若要在BigQuery数据传输中使用通配符存储对象名称,需要使用Cloud Storage客户端库的list()
方法来获取匹配指定模式的对象列表,并将其传递给BigQuery数据传输。以下是一个Python示例:
from google.cloud.storage import Client
from google.cloud.bigquery_datatransfer import (
DataTransferServiceClient, types as transfer_types
)
# 初始化客户端
storage_client = Client()
transfer_client = DataTransferServiceClient()
# 指定通配符字符串
wildcard_string = "gs://my-bucket/logs/*"
# 使用Cloud Storage客户端库的'list()'方法获取存储桶中匹配的对象列表
bucket, prefix = wildcard_string.split("gs://")[1].split("/", 1)

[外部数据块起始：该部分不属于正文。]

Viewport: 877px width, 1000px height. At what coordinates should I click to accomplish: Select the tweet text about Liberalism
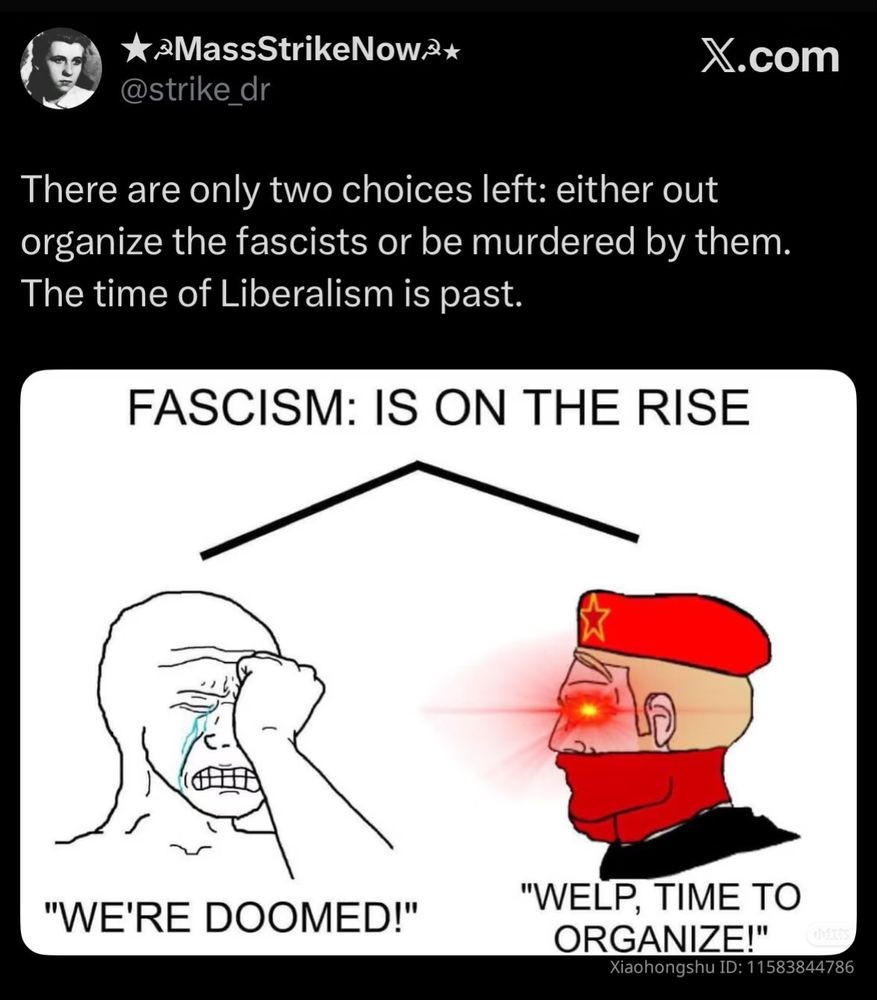405,241
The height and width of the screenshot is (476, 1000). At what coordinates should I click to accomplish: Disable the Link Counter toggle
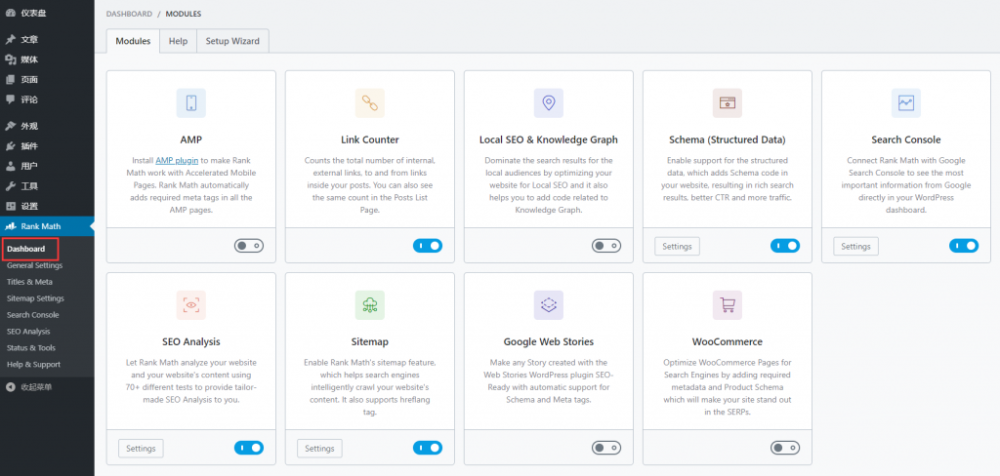click(427, 246)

blobs = storage_client.list_blobs(bucket, prefix=prefix)
# 将匹配的对象传递给BigQuery数据传输
transfer_config = transfer_types.TransferConfig(
destination_dataset_id="my-dataset",
display_name="My Transfer Config",
data_source_id="google_cloud_storage",
params={
"bucket_name": bucket,
"paths": [blob.name for blob in blobs]
}
)
response = transfer_client.create_transfer_config(
parent="projects/my-project-id",
transfer_config=transfer_config
)
print(f"Created transfer config with name: {response.name}")